Kazakh Judge Fired After Opposition Activist's Acquittal

Malik Kenzhaliev said his firing was politically motivated.

The chief judge of a court in western Kazakhstan has been fired after his court acquitted an opposition activist in a high-profile case.

The Manghystau regional court said on February 11 that Malik Kenzhaliev was fired for violating rights of workers whom he had hired to build a private cottage along the Caspian Sea shore, but did not pay them the agreed sum of money.

Kenzhaliev said his firing was politically motivated and accused the regional court, the Supreme Court, the National Security Committee, and the police of putting pressure on him and his colleagues.

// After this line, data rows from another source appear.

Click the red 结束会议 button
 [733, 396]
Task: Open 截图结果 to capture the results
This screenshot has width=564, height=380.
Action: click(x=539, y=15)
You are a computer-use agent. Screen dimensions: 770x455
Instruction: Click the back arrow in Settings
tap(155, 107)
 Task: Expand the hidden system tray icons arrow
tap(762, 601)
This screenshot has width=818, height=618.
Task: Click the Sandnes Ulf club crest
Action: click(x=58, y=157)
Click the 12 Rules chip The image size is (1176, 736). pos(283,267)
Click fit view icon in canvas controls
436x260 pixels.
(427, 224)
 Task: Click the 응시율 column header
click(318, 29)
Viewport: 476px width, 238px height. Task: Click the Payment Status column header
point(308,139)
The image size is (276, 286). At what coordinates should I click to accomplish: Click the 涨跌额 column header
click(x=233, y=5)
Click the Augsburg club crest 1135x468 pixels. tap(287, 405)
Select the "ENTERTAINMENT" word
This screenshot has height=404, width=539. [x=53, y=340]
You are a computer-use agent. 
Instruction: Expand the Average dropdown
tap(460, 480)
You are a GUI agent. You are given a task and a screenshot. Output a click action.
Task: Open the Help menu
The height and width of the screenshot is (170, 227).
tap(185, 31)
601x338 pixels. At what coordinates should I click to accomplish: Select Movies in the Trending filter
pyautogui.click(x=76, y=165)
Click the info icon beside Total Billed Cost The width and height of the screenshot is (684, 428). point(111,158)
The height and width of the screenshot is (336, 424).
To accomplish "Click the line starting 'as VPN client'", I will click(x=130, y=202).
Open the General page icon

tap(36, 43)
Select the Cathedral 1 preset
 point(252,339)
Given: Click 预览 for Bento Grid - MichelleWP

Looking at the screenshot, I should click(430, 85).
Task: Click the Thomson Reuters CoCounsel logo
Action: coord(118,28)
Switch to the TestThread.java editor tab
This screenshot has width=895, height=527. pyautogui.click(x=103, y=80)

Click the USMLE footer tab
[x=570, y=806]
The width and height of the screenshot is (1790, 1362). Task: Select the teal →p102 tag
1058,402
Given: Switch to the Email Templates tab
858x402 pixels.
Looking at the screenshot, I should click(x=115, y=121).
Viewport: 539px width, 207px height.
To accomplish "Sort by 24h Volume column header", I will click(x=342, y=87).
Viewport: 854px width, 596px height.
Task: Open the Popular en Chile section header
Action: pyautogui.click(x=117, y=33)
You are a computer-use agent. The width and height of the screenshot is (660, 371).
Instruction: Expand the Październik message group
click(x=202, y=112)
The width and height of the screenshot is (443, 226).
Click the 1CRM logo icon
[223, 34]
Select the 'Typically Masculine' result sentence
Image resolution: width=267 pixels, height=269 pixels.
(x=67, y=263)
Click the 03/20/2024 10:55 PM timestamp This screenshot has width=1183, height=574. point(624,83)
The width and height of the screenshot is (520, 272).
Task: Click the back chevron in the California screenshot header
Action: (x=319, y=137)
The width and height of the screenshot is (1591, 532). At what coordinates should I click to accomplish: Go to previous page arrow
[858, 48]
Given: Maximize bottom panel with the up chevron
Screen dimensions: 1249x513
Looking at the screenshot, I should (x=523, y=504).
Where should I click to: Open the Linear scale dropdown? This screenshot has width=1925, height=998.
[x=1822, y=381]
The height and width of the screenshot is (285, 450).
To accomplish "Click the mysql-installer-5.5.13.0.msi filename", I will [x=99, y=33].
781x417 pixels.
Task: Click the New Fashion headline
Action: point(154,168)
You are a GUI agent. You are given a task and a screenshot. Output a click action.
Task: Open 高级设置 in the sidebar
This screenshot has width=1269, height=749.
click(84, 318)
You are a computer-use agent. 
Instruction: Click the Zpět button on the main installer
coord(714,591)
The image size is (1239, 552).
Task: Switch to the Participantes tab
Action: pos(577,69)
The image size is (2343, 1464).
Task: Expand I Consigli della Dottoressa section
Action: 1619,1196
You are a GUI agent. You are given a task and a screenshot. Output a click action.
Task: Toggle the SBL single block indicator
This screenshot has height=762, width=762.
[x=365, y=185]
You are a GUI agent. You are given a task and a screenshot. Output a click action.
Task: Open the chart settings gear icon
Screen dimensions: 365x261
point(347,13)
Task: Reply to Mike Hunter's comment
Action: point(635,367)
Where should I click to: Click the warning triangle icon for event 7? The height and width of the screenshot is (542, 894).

Kenzhaliev said in a video statement on Facebook on February 11 that he was fired right after his judge, Gulnar Baiturova, had acquitted Aigul Aqberdieva in a case that stemmed from her social-media posts.

Kenzhaliev also said that police in Aqtau prevented him from holding a press conference in a local hotel on February 11 by harassing and interrogating people who gathered for the briefing.

In a second February 11 video statement on Facebook, Kenzhaliev called on international human rights organizations, the European Union, the United States, and Canada to help him and his colleagues and provide them with legal protection.

The 39-year-old Aqberdieva was acquitted on February 6.

She was accused of posting messages on social-media accounts belonging to the banned Democratic Choice of Kazakhstan (DVK) movement to call for the "forceful overthrow the government."

Aqberdieva went on trial in September, four days after her 45-year-old husband, Ablovas Zhumaev, was found guilty of the same charge and sentenced to three years in prison.

Both Aqberidieva and her husband pleaded not guilty and said their cases were politically motivated.

The couple has four children, the youngest of whom is 2 years old.

Kazakhstan banned the DVK in March 2018, accusing it of extremism.

The political movement was founded by fugitive former banker Mukhtar Ablyazov, who has been a vocal critic of President Nursultan Nazarbaev.

In November, Ablyazov was sentenced in absentia to life in prison by a Kazakh court for murder. He has denied the charge and called it politically motivated.

Opponents and rights groups say that Nazarbaev, in power since before the 1991 dissolution of the Soviet Union, has taken systematic steps to suppress dissent and sideline potential opponents.